The Challenge: I saw a job position at Tobii, for an “Algorithm Developer”, and while I have developed plenty of algorithms to process images and time series, I have never worked in computer vision. So I thought: what if I write my cover letter by developing an algorithm that can track my eyesight to write letters down? After all, how hard could it be?
TLDR: Very hard.
After 2 days of work, this is as far as I got:
The Algorithm
I constrained myself to work for at most 2 days in this project. During the scoping phase I decided to divide the workflow into four parts:
- Scope: Decide how the algorithm will work.
- Data: Develop program to gather data.
- Model: Use that data to train a neural network.
- Deployment: Used the trained model to write letters.
I iterated this process about 15 times until I settled on the following.
Scope
A quick online search for pixelated alphabets showed that I can write any letter in a grid of 5 rows and 4 columns:
Hence, I settled on a 5 x 4 grid. The remaining task was to develop an algorithm that can track my eyesight and highlight or paint each cell. Therefore, I needed two things:
- An image of where I am looking at.
- A model that can recognize where I am looking at.
For the modelling part, I knew from the start that I was going to use a convolutional neural network (CNN), because they are very good at dealing with image classification. The main problem was that to train these models, one usually requires a large dataset.
Data
To gather the data I wrote the script called wws_get_data.py
.
I used wxPython to create a GUI which highlights a cell.
Then upon clicking on the snap button it takes a picture and the highlighted cell changes location. Each picture taken was stored in a folder corresponding to the location of the highlighted cell. In this way I could train the CNN later on.

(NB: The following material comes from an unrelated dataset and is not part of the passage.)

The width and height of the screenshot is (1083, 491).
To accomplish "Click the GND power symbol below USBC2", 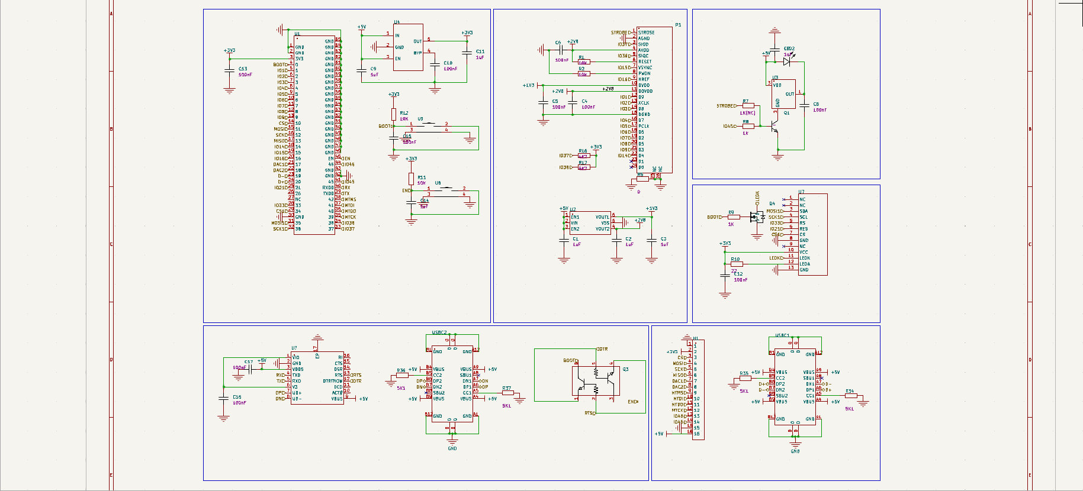I will [452, 443].
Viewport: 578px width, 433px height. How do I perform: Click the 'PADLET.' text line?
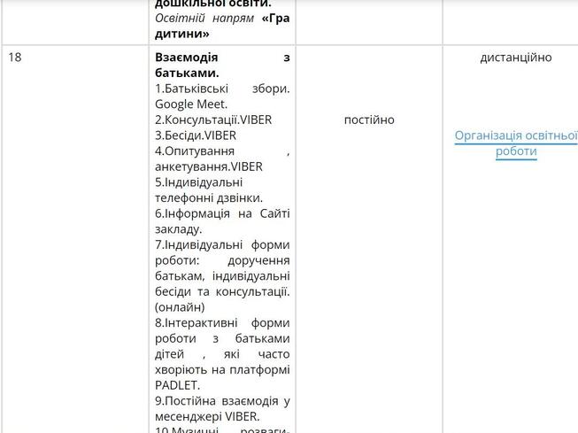177,385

The picture taken was a snapshot from the webcam, but after many iterations, I found out that I could achieve the best accuracy in the model if the pictures only included my eyes. So, I developed a low cost technological device that helped me achieve the task:
I ended up takeing 620 pictures, 31 for each cell.
Model
I used TensorFlow to build and train the CNN you can see it in the jupyter notebook train_model.ipynb
. Despite the seemingly huge dataset that I got, the loss and accuracy curves gave a clear indication of overfitting. I could have changed the model, or get more data, but it was a race against time, so I decided to proceed with a model that was accurate about 80% of the time.
Deployment
The deployment takes place in the script called wws_write.py
.
I again used wxPython to create a GUI which highlights a cell, the main difference is that this time it used the CNN to predict where I am looking at, based on the input from the camera.
Me writing something (I guess) | Writing letter “b” |
---|---|
In the end, at least I managed to write this:
and no, the second letter is not a Q! =).